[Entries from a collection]
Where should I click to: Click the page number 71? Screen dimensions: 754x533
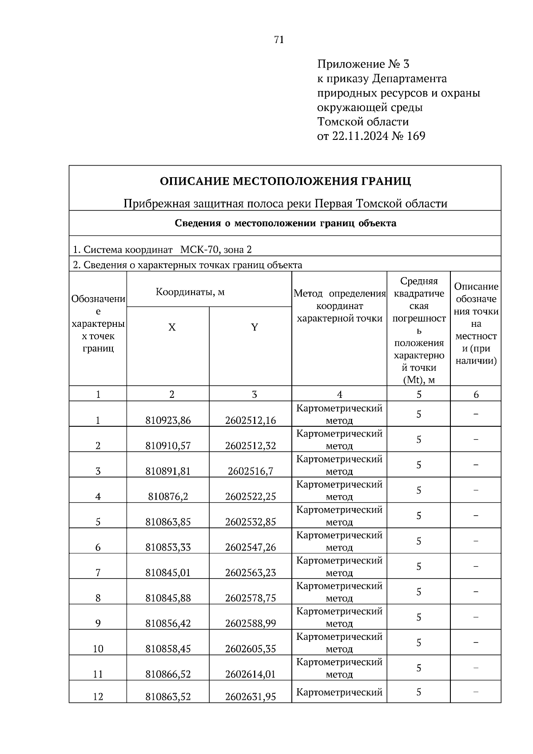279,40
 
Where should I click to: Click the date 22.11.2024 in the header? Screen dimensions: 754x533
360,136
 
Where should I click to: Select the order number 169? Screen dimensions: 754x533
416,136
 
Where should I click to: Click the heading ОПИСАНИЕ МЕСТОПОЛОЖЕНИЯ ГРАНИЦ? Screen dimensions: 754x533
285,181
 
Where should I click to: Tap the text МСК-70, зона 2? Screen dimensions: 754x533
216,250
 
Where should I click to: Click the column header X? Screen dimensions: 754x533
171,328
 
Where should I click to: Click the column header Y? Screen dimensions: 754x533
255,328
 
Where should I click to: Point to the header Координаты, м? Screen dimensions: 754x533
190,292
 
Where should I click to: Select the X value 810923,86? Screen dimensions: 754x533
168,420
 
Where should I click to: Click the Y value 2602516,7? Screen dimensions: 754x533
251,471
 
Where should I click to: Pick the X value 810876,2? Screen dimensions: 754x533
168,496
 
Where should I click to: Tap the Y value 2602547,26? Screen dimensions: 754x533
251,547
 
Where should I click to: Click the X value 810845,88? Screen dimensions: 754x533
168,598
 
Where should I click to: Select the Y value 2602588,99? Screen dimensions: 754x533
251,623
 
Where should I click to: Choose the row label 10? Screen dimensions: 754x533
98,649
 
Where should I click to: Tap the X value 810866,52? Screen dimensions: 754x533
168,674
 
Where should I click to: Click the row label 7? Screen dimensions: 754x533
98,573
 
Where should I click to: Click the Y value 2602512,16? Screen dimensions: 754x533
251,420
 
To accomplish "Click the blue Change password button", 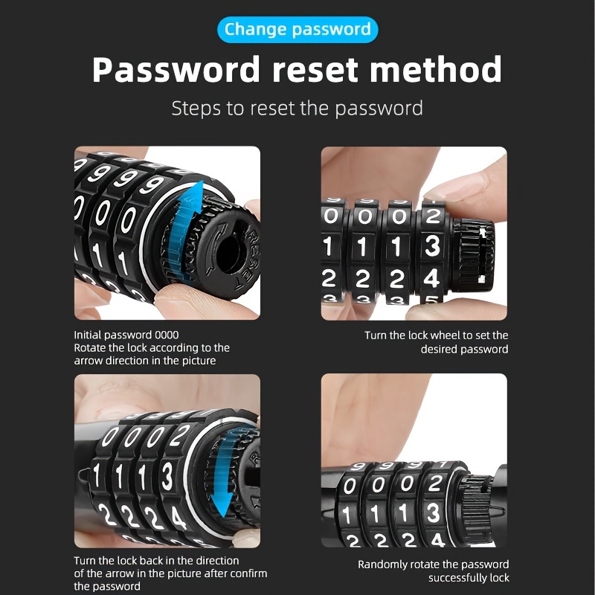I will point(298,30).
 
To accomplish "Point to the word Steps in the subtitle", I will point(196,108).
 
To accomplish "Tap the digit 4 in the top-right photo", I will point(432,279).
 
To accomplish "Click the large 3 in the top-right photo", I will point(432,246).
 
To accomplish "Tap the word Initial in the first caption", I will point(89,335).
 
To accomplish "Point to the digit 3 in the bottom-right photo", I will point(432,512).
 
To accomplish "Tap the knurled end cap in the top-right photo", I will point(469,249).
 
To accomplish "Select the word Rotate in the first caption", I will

# Required work
Pick out every line of the entries above that contains the word "digit", and copy each such line.

# Task solution
To accomplish "Tap the digit 4 in the top-right photo", I will point(432,279).
To accomplish "Point to the digit 3 in the bottom-right photo", I will point(432,512).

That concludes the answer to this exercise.